На картине был намалеван красками мужик с бородой и усами, худой и чернявый.
– Тьфу, анафема, едва не прибил, – продолжая разглядывать картину, что-то мысленно прикидывая в голове, бормотал матрос, зачем-то перевернул полотно, внимательно осмотрел раму.
– Брось ее, – шепнул на ухо усатому подошедший сзади Тродлер.
– Чего еще? – грубо спросил усатый матрос, поднимая картину и неловко пристраивая ее себе под мышку под отчаянным, полным едва сдерживаемых слез взглядом Елизаветы Николаевны.
– Дурная картина, – словно не желая, чтобы их услышал еще кто-то, проговорил гнусавый, аденоидальный Тродлер. – Когда ты на нее замахнулся, этот мужик, – Тродлер испуганно кивнул на картину, – так на тебя покосился, мне даже померещилось, что у него в глазах что-то полыхнуло, а потом картина упала.
– Именно, что померещилось, – брезгливо отпихивая гнусавого Тродлера, крепче прихватил картину матрос. – Вишь, как она на меня зыркает, как в картину таращится, сразу видно, ценность! – довольно проворчал он, глядя в побелевшее лицо Елизаветы Николаевны.

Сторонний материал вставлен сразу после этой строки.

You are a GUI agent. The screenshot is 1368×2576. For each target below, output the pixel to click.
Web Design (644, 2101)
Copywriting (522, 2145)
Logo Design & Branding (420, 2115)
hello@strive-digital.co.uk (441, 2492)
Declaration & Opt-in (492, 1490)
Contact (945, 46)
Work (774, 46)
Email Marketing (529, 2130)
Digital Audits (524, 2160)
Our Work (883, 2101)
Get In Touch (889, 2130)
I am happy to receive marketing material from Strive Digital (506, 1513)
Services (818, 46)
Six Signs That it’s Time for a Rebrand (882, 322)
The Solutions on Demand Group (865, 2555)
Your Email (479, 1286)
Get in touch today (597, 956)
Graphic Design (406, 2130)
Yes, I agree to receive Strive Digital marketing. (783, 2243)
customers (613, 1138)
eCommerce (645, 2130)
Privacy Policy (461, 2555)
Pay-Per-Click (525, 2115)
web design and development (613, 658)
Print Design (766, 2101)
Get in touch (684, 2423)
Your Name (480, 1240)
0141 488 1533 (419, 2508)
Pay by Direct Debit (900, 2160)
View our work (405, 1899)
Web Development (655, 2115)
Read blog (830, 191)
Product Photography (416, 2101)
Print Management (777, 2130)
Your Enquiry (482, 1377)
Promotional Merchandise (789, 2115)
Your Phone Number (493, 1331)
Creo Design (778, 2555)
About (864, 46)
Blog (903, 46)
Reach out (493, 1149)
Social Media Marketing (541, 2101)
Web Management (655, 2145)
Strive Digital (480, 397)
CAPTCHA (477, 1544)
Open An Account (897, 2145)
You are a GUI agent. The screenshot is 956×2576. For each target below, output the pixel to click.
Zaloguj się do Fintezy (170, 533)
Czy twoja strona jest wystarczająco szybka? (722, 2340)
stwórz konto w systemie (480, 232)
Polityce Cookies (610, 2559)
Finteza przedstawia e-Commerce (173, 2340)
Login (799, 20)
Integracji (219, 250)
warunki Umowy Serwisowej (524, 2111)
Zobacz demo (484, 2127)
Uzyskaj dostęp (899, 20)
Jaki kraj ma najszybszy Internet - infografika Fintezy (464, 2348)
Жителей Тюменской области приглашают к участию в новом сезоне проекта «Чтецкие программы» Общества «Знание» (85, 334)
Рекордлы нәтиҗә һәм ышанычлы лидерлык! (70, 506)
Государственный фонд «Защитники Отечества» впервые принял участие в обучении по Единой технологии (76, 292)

– Умоляю! – резко, словно очнувшись от оцепенения, упала на колени Елизавета Николаевна. – Умоляю вас, эта картина – память, она не имеет никакой ценности! Только для меня! Этот человек умер, понимаете? Умер, я любила его! Это все, что у меня есть! Умоляю вас! – Говоря все это, она цеплялась за грязные штанины его черных засаленных брюк, пытаясь прижаться лицом к его ногам. Он отступал, презрительно стряхивая ее, пиная ногами и довольно усмехаясь в усы. А она все говорила, умоляла, наконец заплакала навзрыд. Седая, некрасивая, изможденная, жалкая. Она ползла по полу, подвывая, пытаясь ластиться к избивающим ее сапогам, словно жалкая, подыхающая от голода кошка. Аграфена, не выдержав, бросилась к ней, стала поднимать, сердито бормоча в ухо:
– Да пес с ними, пущай подавятся. Не будет им счастья на чужом-то горе. Вставайте уже. Стыдоба какая!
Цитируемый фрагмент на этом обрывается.